We never spoke about it again. It wasn’t until years after her death that I found out that what she was doing was a called a “limpia” — a type of cleansing that stems from a little known facet of Mexican culture known as Santeria, a Mexican form of white magic that is a mix of Christianity and the occult. I don’t know that I ever fully recovered from the shock of my tiny white-haired grandma spitting tequila in my face, so when Marcos asks I give a very measured ambiguous response. I respect it because of my grandma and I know that what she did, she did out of love.
In the past we’ve asked local psychics to read into HPR’s future for the new year, but since I was in Mexico, I wanted to try a Mexican card reader. Not knowing where to start we asked Marcos to take us to The Petial. We pull up to an Oxxo gas station; Marcos tells me we can call him and he’ll pick us up when we’re ready.
The last time I was in The Petial, we’d wandered into this small Santeria store called Tienda Naturalista “Xochipilli.” It’s a tiny space filled with small vials of multi-colored liquids. There’s the faint smell of essential oils in the room, as we squeeze through the aisles with stacks of the familiar saint candles from my grandmother’s house. We ask the short woman behind the counter if she knows of any card readers, and she points me to a counter with a few signs with phone numbers on them. “This one is just around the corner,” she says, as she points to a neon green sign drawn with thick black magic marker. “LECTURA DE BARAJAS Y TRABJOS ESPECIALES CITAS 2933323 CEL. 322 20 50197.” — Card Readings and Special Jobs ... I think we found the right place.
Linda was a short Mexican mom-type. She had streaks of grey in her short jet-black hair. The exterior of her home is covered in Christmas decorations. Her walls brandish photos of her DJ son with many young shirtless Mexican men. When I stepped into her office there was that familiar scent of herbs. Behind her was a large alter with candles and various small statues and charms. While I’m shuffling cards she asks me my name, age and astrological sign. She takes the cards and then says, “Don’t cross your arms at me, or your feet.”

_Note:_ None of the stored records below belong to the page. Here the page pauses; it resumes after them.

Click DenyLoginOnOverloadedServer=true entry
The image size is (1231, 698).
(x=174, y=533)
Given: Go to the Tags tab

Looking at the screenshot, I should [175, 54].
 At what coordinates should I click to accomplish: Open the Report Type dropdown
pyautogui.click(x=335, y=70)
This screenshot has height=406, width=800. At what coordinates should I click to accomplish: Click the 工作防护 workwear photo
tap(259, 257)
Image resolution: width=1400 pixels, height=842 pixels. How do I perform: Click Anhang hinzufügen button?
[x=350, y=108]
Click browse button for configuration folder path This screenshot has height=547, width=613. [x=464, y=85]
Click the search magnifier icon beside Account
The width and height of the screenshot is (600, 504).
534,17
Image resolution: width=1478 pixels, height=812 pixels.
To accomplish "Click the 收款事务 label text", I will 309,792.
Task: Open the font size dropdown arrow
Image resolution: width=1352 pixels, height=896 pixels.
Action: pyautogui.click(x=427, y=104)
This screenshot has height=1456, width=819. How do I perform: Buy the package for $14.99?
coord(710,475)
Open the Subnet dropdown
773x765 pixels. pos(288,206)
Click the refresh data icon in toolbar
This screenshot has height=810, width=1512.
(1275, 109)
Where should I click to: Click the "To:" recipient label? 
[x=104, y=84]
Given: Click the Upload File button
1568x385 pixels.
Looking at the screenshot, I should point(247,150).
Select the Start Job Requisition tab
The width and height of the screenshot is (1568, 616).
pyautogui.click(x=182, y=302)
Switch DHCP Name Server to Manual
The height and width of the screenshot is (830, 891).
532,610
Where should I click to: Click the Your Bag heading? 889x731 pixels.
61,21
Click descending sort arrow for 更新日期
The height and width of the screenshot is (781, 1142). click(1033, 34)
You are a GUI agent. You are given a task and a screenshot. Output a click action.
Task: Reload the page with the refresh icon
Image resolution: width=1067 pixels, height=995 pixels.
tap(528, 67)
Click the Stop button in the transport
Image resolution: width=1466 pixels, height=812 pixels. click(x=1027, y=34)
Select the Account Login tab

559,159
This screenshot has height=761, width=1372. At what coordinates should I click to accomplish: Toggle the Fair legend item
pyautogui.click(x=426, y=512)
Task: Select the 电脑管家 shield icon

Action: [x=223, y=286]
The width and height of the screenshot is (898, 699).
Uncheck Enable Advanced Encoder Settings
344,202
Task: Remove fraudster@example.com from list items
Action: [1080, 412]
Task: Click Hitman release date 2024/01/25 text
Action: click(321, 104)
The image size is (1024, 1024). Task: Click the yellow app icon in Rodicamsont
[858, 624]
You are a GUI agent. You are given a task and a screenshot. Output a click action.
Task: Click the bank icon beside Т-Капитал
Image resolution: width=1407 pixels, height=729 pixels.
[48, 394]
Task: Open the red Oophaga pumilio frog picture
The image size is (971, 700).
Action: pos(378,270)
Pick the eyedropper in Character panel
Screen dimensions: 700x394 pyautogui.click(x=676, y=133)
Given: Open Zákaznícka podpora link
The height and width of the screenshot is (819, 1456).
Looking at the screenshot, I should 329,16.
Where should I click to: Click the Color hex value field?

I apologize, fumble and cut the cards again. She has me repeat after her in Spanish, “For my house, for my luck, for my health, for what I desire to know.”
“Think about what you want to know,” she says, “about your work or your life or love.”
I think about HPR, our office, HPR Staff, Diane, John, Chris, Jana, J and Jill… I think about our writers and our sales people.
“Are you visiting?” she asks. “I see you’re traveling, and that you’ll return soon. I see good energy, but with a few blocks. Are you Catholic?” she asks. “Yes,” I say.
“Then ask God to guide you to remove these blocks. A situation in your home is not right. I see a small block. How many people in your home?”
I explain that I live above the HPR, my newspaper, and that above me is my business partner, John, and that it’s all basically under the same roof.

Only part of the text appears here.